- [Material for this task]:
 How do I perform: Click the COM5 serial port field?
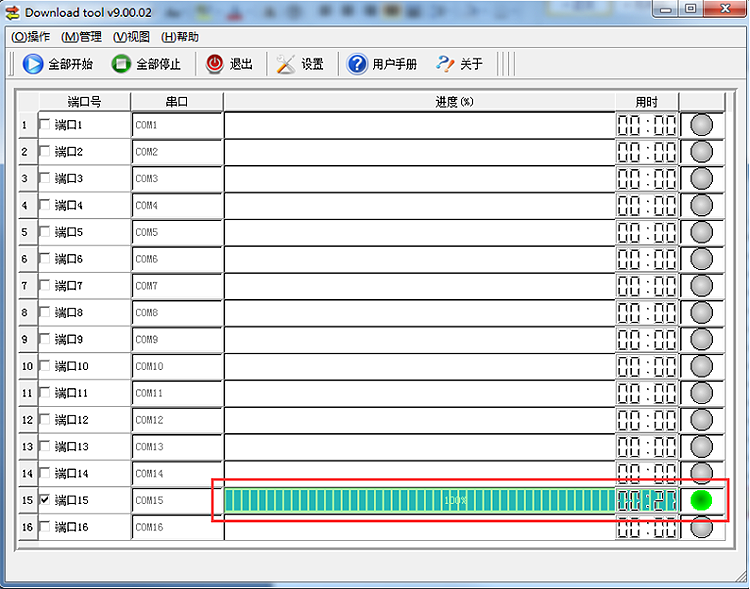tap(176, 232)
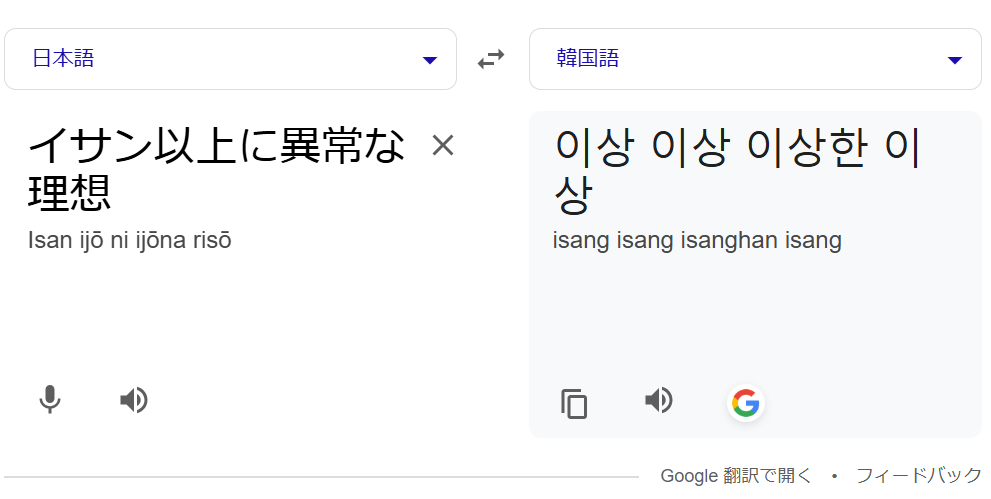The image size is (991, 499).
Task: Copy the Korean translation
Action: coord(574,404)
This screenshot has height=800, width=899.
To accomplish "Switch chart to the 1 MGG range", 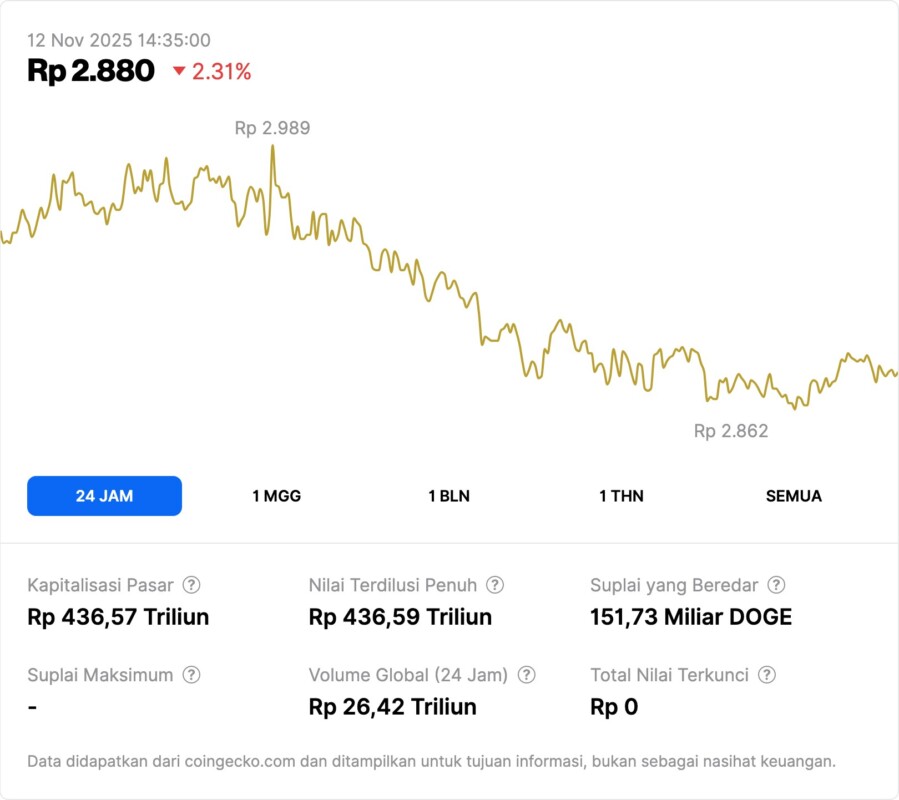I will pos(276,496).
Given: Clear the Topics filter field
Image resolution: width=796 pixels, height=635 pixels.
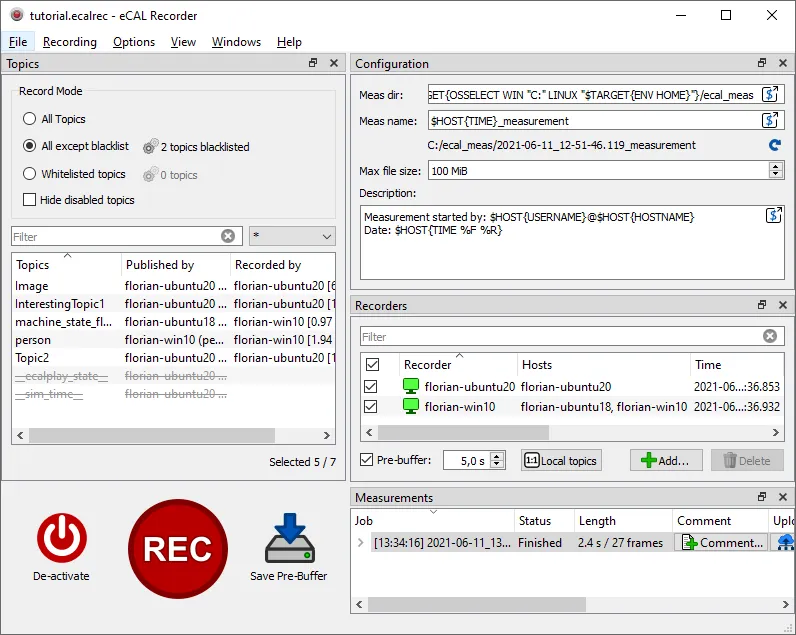Looking at the screenshot, I should 228,236.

- [Problem details]:
Reproduce exactly and only the lines from the one with "Image resolution: width=796" through the final line of the records above, inclusive. Pictures must be left out.

- [Answer space]:
Image resolution: width=796 pixels, height=635 pixels.
Looking at the screenshot, I should 228,236.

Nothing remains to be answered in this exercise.